Although he was “very good at art” while at Saltus Grammar School and at Goldsmiths, University of London, the school he attended in England, his focus changed when cell phones with cameras became common.
“When I moved back to Bermuda in 2016 every night, weather permitting, I was down at Flatts taking photos and then, slowly, I built up a collection of, I think it's nearly 100,000.”
Mr Parsons decided to move forward with The Monkey Haus in June. He launched the company in September, having moved from Bermuda to London two years earlier.
“Getting a couple of samples with price points I liked was the easiest bit. The harder part was transferring my designs to the products because every surface is a little bit different. The detail really needs to be crisp. It's a lot of back and forth and playing around,” he said.
“While I've been sketching I've been conscious that I should not overdo the detail because obviously it’s going to get shrunken down – put on a bathing suit, put on a blanket, put on whatever – and so a lot of the detail is going to look lost and it can end up looking quite muddy once it's scaled down a bit.”
That especially rang true in his sketch of a spiny lobster.
“It’s a beautiful creature that has loads of pattern and design in it but I’m looking at it thinking I need to simplify this and make a basic design because it's going to be shrunk down.
“I have journals, that’s a flat surface so the image is going to look different on that than on my low-top sneakers I've got on the site which have a woven, polyester-like sneaker fabric.”
Each item is made to order. The Monkey Haus offers free shipping worldwide through manufacturers in the UK and in the US.
“While I was doing all this, I had one person's voice in my head the entire time.
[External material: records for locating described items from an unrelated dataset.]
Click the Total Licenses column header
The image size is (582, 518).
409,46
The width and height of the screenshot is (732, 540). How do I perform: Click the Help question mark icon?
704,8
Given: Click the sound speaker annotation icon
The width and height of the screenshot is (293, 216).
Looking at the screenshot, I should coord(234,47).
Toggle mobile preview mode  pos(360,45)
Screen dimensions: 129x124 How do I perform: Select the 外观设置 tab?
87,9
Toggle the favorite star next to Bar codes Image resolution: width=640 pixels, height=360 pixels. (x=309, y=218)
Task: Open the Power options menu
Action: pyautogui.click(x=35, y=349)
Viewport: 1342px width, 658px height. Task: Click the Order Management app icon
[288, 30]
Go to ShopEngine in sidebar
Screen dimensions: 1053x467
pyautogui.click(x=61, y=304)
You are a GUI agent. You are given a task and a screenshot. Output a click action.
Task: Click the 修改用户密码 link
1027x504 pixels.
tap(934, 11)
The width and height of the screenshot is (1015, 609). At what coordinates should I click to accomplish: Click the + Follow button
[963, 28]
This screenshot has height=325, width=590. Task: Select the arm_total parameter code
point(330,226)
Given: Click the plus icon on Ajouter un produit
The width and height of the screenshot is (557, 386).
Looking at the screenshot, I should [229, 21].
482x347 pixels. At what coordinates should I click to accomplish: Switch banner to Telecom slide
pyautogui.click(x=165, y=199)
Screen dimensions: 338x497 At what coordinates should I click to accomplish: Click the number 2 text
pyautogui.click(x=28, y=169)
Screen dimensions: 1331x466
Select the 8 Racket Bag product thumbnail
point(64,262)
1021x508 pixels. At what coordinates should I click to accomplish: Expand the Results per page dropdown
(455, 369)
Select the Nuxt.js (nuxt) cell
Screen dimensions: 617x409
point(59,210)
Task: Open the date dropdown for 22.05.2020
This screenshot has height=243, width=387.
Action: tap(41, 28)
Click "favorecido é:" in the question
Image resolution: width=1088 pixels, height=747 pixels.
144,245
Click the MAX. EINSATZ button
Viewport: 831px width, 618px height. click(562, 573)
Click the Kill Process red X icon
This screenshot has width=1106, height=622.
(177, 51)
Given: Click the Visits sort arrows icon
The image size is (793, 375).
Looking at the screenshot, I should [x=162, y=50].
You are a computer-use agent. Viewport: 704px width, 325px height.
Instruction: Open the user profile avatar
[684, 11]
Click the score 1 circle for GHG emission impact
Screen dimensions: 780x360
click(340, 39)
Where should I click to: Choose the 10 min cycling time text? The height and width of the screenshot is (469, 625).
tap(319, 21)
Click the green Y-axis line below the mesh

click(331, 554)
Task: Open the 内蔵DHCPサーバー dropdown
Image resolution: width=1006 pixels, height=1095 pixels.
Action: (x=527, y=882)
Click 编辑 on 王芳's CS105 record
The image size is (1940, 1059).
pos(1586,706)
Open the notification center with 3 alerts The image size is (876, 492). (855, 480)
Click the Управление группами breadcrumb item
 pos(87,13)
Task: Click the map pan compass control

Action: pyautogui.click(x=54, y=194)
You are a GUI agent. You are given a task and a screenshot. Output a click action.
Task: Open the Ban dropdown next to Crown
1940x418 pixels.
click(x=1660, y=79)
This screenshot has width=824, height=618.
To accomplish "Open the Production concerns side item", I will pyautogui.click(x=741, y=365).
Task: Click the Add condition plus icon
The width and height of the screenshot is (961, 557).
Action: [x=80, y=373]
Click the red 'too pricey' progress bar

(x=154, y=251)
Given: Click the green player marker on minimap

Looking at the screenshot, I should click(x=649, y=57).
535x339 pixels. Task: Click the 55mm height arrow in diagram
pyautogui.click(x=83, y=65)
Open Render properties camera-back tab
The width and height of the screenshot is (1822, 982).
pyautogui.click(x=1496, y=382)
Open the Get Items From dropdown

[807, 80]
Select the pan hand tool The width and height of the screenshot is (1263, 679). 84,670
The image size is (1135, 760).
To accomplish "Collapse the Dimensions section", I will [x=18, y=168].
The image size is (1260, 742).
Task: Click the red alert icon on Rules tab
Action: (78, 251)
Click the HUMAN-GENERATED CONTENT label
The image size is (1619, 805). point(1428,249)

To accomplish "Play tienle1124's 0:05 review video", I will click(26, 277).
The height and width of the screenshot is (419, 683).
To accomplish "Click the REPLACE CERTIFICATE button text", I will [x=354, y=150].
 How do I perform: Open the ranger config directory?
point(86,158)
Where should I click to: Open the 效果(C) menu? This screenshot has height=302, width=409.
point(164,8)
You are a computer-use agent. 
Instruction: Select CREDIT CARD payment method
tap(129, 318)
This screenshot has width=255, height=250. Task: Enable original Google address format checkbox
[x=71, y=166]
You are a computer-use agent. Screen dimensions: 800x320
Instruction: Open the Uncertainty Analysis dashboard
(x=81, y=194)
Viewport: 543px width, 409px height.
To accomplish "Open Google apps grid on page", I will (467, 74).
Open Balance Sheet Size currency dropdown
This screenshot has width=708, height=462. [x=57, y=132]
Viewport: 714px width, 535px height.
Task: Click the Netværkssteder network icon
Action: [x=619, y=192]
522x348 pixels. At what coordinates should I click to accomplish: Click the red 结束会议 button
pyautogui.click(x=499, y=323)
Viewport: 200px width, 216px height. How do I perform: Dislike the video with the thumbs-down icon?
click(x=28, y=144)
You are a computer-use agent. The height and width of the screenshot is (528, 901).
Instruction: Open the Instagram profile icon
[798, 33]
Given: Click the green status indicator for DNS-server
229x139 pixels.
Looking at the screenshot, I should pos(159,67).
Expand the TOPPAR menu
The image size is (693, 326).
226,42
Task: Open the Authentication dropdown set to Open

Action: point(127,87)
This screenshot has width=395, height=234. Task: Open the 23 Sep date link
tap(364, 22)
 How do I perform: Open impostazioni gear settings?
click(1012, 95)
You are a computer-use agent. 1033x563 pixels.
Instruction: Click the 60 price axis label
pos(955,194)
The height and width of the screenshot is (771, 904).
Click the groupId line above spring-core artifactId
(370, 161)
And that was my godmother, Kim Young. She always believed in me even when I didn’t believe in myself. So while I was doing the drawings I would be thinking: ‘Is this good enough? Would Kim think this is good enough?’,” the designer said.
“When you do something creative and you put yourself out there you know how the images look to you, but it’s how the actual items look. So as the samples have been coming in, I've sort of been breathing a huge sigh of relief every time I open a package: ‘It looks so good!’”
Mr Parsons has three collections on offer – Sargasso Sea, Sargasso Sunrise and Sargasso Sunset – and is working on the next.
“If this goes well enough, I would like to do a longtail collection in the new year and then one of insects from Bermuda – butterflies, some spiders – all the sketches have been done. So it's just seeing how things go.”